Average reward: 0.22128134760210524
Mean improvement: 0.22128134760210477


## Human vs RL comparison

In [11]:
def human_dba_decision(row):
    return ACTION_ADD_INDEX if row["query_time"] > 0.08 else ACTION_DO_NOTHING

matches = 0

for _ in range(21000):
    state, _ = env.reset()
    row = env.df.loc[env.current_step]

    rl_action, _ = model.predict(state, deterministic=True)
    rl_action = int(rl_action)

    human_action = human_dba_decision(row)

    if rl_action == human_action:
        matches += 1

print("RL vs Human agreement rate:", matches / 21000)


RL vs Human agreement rate: 0.23604761904761903


## Average reward comparison

In [12]:
human_rewards = []
rl_rewards = []

for _ in range(500):
    state, _ = env.reset()
    row = env.df.loc[env.current_step]

    # Human
    human_action = human_dba_decision(row)
    _, r_human, _, _, _ = env.step(human_action)

    # RL
    rl_action, _ = model.predict(state, deterministic=True)
    rl_action = int(rl_action)
    _, r_rl, _, _, _ = env.step(rl_action)

    human_rewards.append(r_human)
    rl_rewards.append(r_rl)

print("Human avg reward:", np.mean(human_rewards))
print("RL avg reward:", np.mean(rl_rewards))

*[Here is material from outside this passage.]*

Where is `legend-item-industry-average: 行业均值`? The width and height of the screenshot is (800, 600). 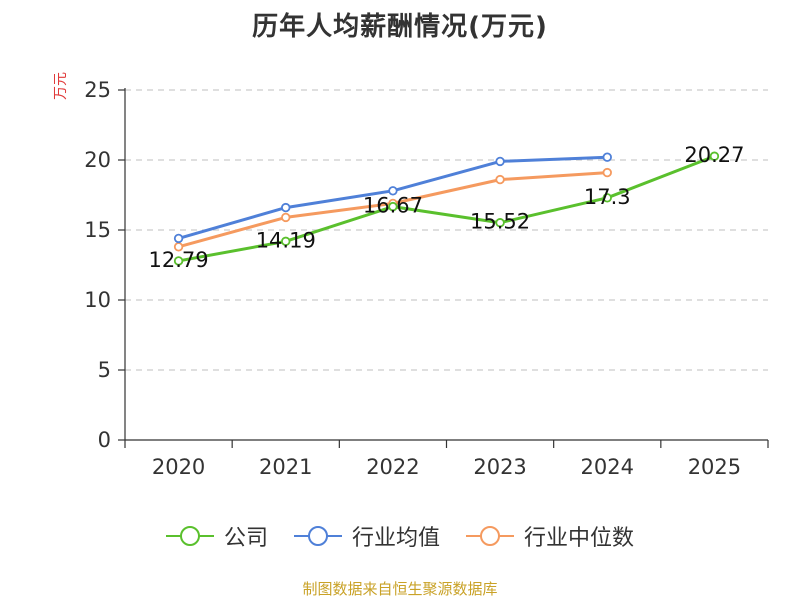 legend-item-industry-average: 行业均值 is located at coordinates (366, 536).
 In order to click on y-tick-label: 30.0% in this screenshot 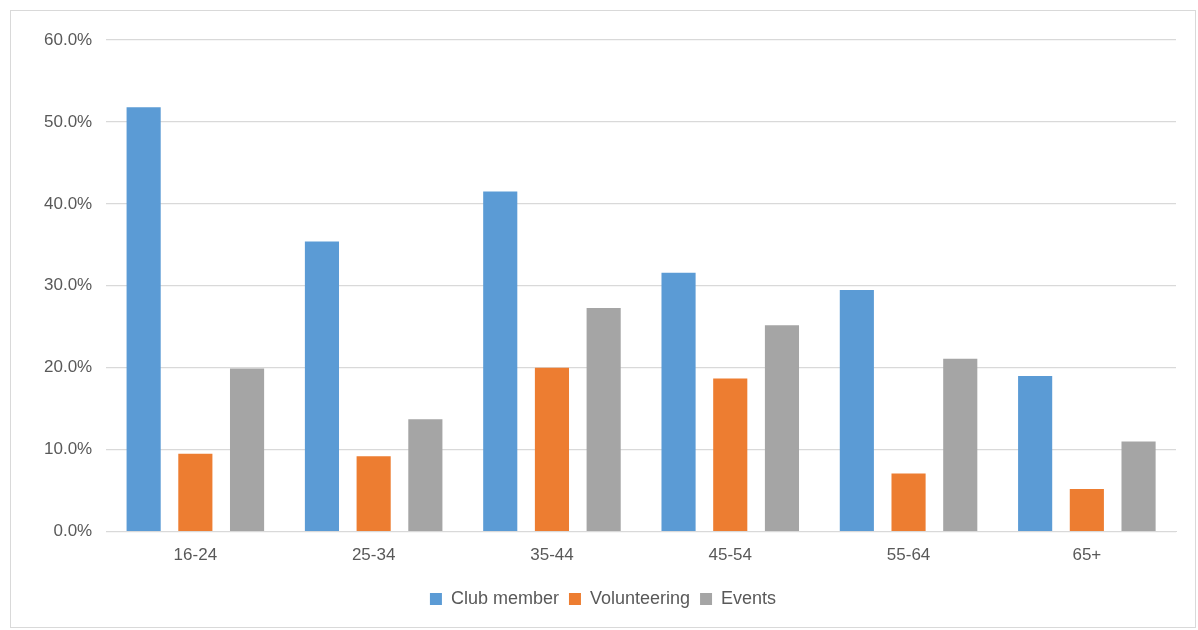, I will do `click(68, 285)`.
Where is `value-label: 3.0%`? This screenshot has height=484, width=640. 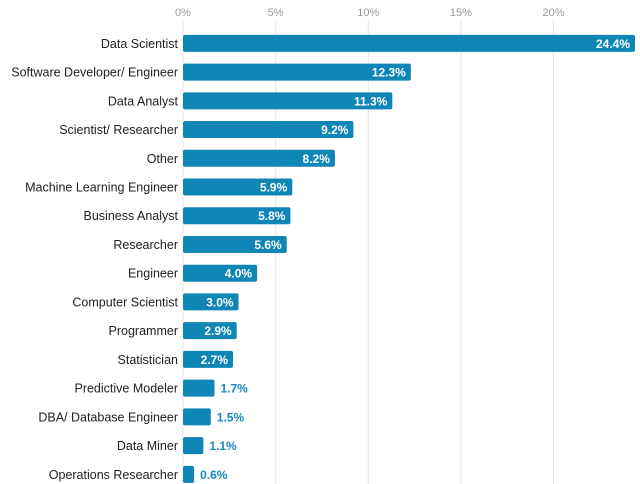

Human avg reward: 0.05467825351931967
RL avg reward: 0.21985677736615758


Although the RL agent agrees with the rule-based DBA baseline in only 23.6% of cases, it achieves a significantly higher average reward (0.22 vs 0.055). This indicates that the agent learned a superior optimization strategy that goes beyond simple threshold-based heuristics, balancing performance gains and index costs more effectively.

In [26]:
action_summary

{0: 15012, 1: 5988, 2: 0}

In [27]:
action_counts = {
    0: 15012,  # DO_NOTHING
    1: 5988,   # ADD_INDEX
    2: 0       # REMOVE_INDEX
}

actions = (
    [0] * action_counts[0] +
    [1] * action_counts[1] +
    [2] * action_counts[2]
)

len(actions)

21000

In [28]:
np.random.seed(42)
np.random.shuffle(actions)

## Store the Decision logs in a data Frame 

In [30]:
decision_log = []

for i, action in enumerate(actions):
    row = df_rl.iloc[i]

    decision_log.append({
        "query_time": row["query_time"],
        "rows_examined": row["rows_examined"],
        "tables_count": row["tables_count"],
        "joins": row["joins"],
        "has_where": row["has_where"],
        "action": env.action_meaning[action]
    })

df_decisions = pd.DataFrame(decision_log)

In [31]:
df_decisions["action"].value_counts()

action
DO_NOTHING    15012
ADD_INDEX      5988
Name: count, dtype: int64

In [32]:
pd.crosstab(
    pd.cut(df_decisions["query_time"], [0, 0.05, 0.1, 0.3]),
    df_decisions["action"]
)


action,ADD_INDEX,DO_NOTHING
query_time,Unnamed: 1_level_1,Unnamed: 2_level_1
"(0.0, 0.05]",4266,10605
"(0.05, 0.1]",1151,3011
"(0.1, 0.3]",571,1396


The agent tends to favor ADD_INDEX even for fast queries due to consistent positive reward signals, highlighting the importance of stricter cost-aware reward shaping.